L’hymne de l’Un c’est l’amour. L’union est une vibration dans l’Un, car l’Un est la vibration primordiale avant que le monde ne soit monde. Nous nous nourrissons de l’Un comme il se nourrit de nous. Il se nourrit de notre union. L’union est amour. Par notre amour l’être de l’Un devient étant.

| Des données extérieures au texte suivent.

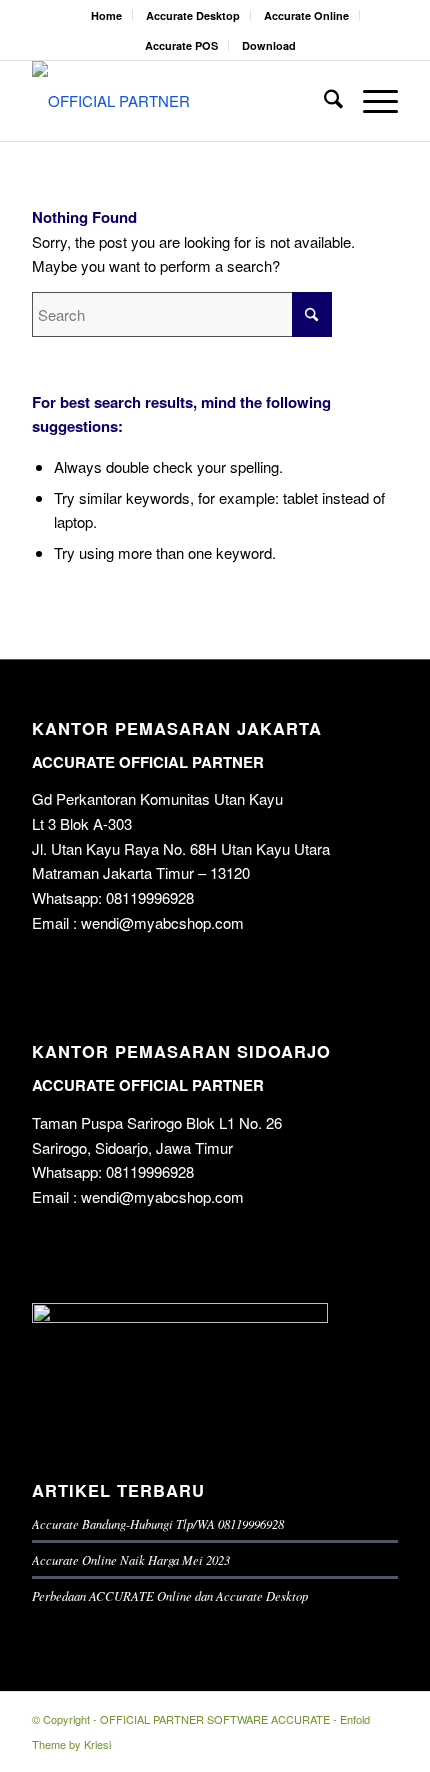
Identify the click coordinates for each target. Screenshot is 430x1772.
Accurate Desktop (193, 15)
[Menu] (370, 101)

L’univers n’est ni bon ni mauvais. Il fonctionne selon des
règles immanentes non-humaines et évidemment incontournables. L’homme n’est
donc pas plongé dans un monde moral, il n’est pas lui-même moral ou immoral,
tout est amoral en lui comme autour de lui. Les événements et les structures
résultent d’une émergence complexe. Il s’agit donc d’aller dans le sens naturel
contre lequel il ne servirait à rien de s’opposer, de suivre le cours des
événements (aller dans le sens du courant, ne pas ramer à contre-sens au risque
de se fatiguer puis de se noyer). Il s’agit de se préserver et de garder sa
vitalité. Exclure toute violence ou agressivité, privilégier les valeurs féminines
(l’eau qui épouse le lit de la rivière mais qui finit par l’apprivoiser), ne
pas imposer son « moi ». Le Tao prône la spontanéité c’est-à-dire la
prise de décision par l’intuition plus que par une connaissance raisonnée,
c’est le non-agir (qui signifie ne pas s’opposer et non pas ne pas agir). Il
s’agit d’aller à l’encontre des habitudes intellectuelles conventionnelles en
examinant la chose et son contraire en privilégiant le faible au fort, le
non-agir à l’agir, le féminin au masculin, le dessous au dessus, etc. et de
rechercher dans la chose le germe de son contraire Dans ces conditions il faut
relativiser la puissance du langage et ne pas tomber dans les pièges de la
logique et de la pensée. Le langage est seulement un outil.
On aboutit à une sorte de stoïcisme constructiviste, c’est la voie
du centre, être à l’écoute des émergences et se centrer sur elles. Trouver sa
propre « centralité », aller au cœur des choses et de soi, fusionner
avec le Dao, maîtriser le qi (souffle de vie). Le Tao est la Voie.